Nigerian

Side Effects of Being an Oldest Child by *nickels*

When I was younger, I seamlessly accepted the quasi-adult-parent status required of a Nigerian daughter because I had to. That meant I got amazing grades at school and cleaned up around the house after people. To this day, I remember being banished to the kitchen to wash our family's epic brunch mornings. I would have to clean all the pots, plates, cups, silverware plus the dining room, kitchen and floors while everyone else was ki-ki-ing in the living room enjoying themselves. Those hoes weren't loyal.


Anyway, one day, all of us kids were on our way to church when we assembled into our family van (a requirement if you have more than 3 kids).
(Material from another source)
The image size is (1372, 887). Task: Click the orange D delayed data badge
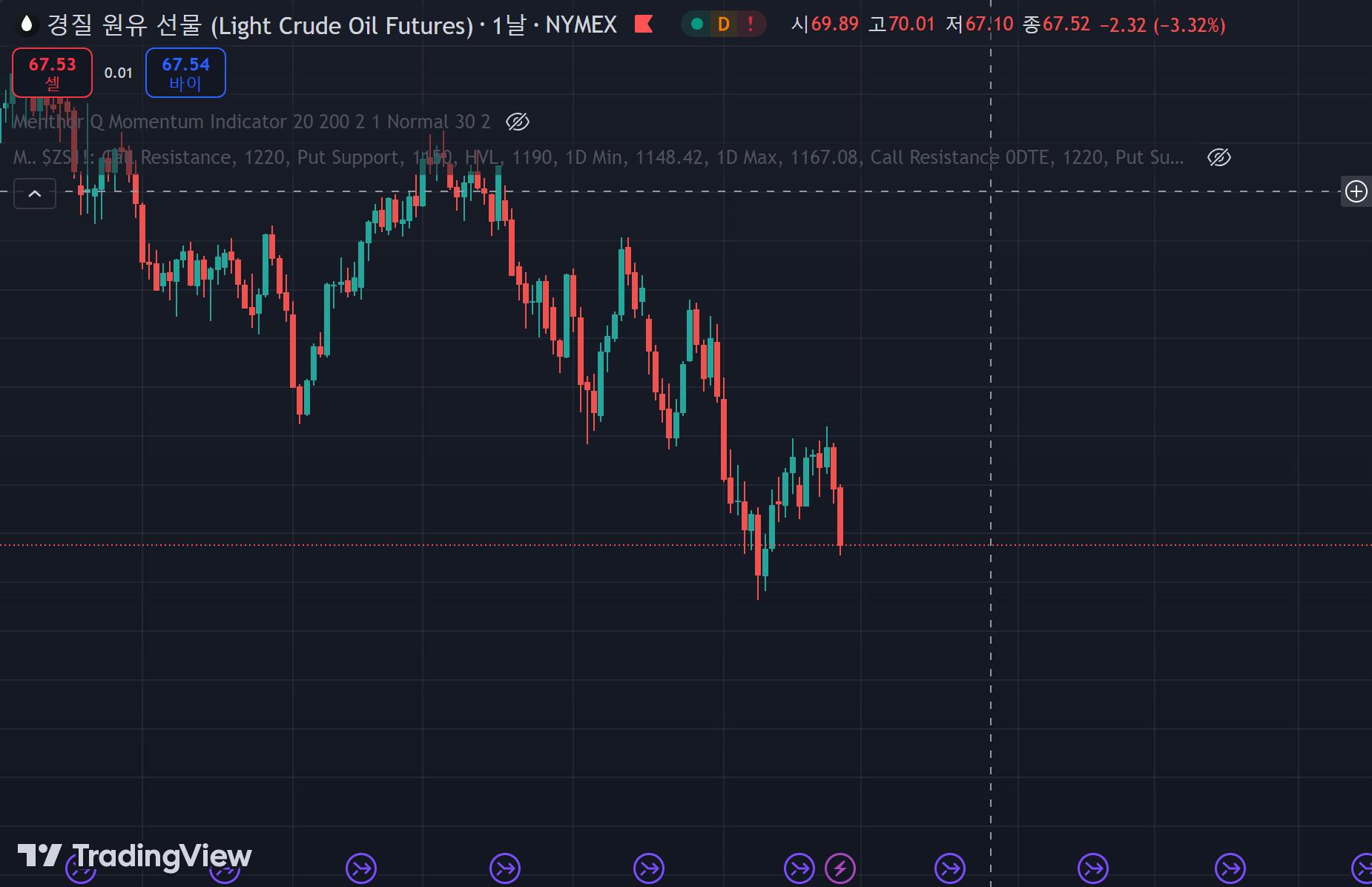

Because seniority is a big thing in Nigerian culture, I would sit in the front. But this one day, I realized that this meant that I'd be stuck doing a bunch of tasks for my mom and that I was also easy access to a quick disciplinary pop if I was quick with the lip. So, I graciously gave up this "opportunity" and moved my ass to the back of the bus (okay it was a van). Problem solved. Champion level achieved.



You know what I realized in that back row? For the first time in my life I got a small dose of what it felt like to not "have to." It sounds messed up, but when that's all you do your entire life, you start to revel in these little moments of "I only have to think about me." This is so pivotal when you are reared to think your needs come second to others. As a natural people pleaser (I'm a girl, in a Nigerian family, and I'm the oldest... I was low-key/high-key trained to be), I finally got the chance to think about my needs.

I would read eons of books in the back seat. I would imagine these wonderful futures for myself. I would sleep. I mean sleep is a commodity when you're house is on 10 because of all the people in it.



We'd get back to the house and we'd pile out of the van and I'd return to the oldest-female-child responsibilities. (And I recognize, my mom needed me.) But on those family car rides to church, or parties, or the grocery store, that backseat gave me a little bit of peace. Some me time to learn about myself. And it was glorious.

Lessons from a Nigerian American Vol. 1 - Diplomacy... Fcuk Diplomacy by *nickels*

I am the oldest in a large Nigerian family. Nigerians... have strong AF personalities. SHTKRONG!




They *will* get their point across, one way or another. Some, through immense action, and some, through adamant relentless inaction. In my family I've got a sister who is wordsmith assassin with the ability to make grown men cry with a single 180 character text message. Another sister's who's tiny but who's wit will make you crumble. Another who will listen to you in earnest then respond to you with "I hear you but that's nonsense"... because it is. I have who's feelings you cannot hurt because he does not care and another brother who we refer to ask the sniper because he's not always saying something but when he does, phew. Good luck.

And then there's my mom. A Nigerian woman. The first in her family. Survivor of a civil war. Widowed at a young age. And she raised all 6 of us. She's got lots of opinions and has been able to parent solo-dolo for decades. Her opinions have gone unchecked for a minute. (When it's in my favor, I love it. When it's not... UHMMMM).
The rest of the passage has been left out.